Michelangelo had seen an angel inside a block of marble and carved until he set it free. Much as the sculptor looked, he couldn’t see anything trapped in his block of granite. Zeus wasn’t there. Neither was Thor. Not even Sitting Bull.

Then on a divorced-dad Saturday, with his son at the zoo, they’d stood at the rail of the bear enclosure and both stared open-mouthed at a Kodiak. He’d found his subject. Carving it like that, sitting on its haunches, immense paws dangling on a vast furry belly, he could make it almost life-sized.

Back at the studio he sawed, hammered, ground. Splinters of granite flew like drops of sweat. He forgot to eat. He forgot to sleep. Only the stone mattered.

It wasn’t like working with marble, alabaster or soapstone. Somehow he couldn’t get the details right. The ears didn’t look right. The snout was all wrong. Worst of all was the fur. How could you make such a hard stone look like soft fur?

He sawed. He hammered. He ground. More dust and granite splinters flew. When at last he stepped back, he realized that the block of stone was no longer large enough to make a life-size adult bear. Well, all right, maybe he’d sculpt a half-grown cub. Cubs were cute. People liked cubs. A cub would probably sell better than an adult bear.
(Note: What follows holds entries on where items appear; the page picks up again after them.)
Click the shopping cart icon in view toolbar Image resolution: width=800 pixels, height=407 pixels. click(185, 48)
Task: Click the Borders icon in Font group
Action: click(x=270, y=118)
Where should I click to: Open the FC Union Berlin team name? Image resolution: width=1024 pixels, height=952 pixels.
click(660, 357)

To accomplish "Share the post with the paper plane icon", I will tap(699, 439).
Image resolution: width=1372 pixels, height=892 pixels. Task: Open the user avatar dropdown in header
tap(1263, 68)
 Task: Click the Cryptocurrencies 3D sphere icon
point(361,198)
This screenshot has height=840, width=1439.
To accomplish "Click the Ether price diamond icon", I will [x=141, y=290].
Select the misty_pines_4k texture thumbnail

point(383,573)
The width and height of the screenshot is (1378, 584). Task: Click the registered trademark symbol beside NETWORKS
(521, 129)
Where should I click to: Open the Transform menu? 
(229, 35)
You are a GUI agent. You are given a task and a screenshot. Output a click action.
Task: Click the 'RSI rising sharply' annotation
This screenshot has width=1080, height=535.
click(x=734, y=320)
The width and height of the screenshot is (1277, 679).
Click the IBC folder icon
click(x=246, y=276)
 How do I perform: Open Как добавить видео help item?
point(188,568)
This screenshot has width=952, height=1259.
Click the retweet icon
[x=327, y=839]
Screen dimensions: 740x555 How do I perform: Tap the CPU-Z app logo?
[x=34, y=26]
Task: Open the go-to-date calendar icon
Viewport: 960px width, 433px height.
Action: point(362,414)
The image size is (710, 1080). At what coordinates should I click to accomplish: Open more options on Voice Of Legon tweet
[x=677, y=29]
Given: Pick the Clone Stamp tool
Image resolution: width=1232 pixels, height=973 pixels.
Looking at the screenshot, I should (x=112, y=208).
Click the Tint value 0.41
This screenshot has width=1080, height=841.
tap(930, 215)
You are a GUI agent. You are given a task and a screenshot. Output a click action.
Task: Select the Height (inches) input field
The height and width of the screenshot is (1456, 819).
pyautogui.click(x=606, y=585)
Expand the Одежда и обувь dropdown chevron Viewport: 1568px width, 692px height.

There was always something to change, something to improve. As the stone shrank, his ambition shrank with it. He chipped away. A wolf was a noble animal. He’d carve a wolf. No. A fox. No. A rabbit with droopy ears.

In the end, all his labors brought forth was a mouse. By no means perfect. Of course not. But, Japanese netsuke artists notwithstanding, he’d be damned if he’d carve a bug.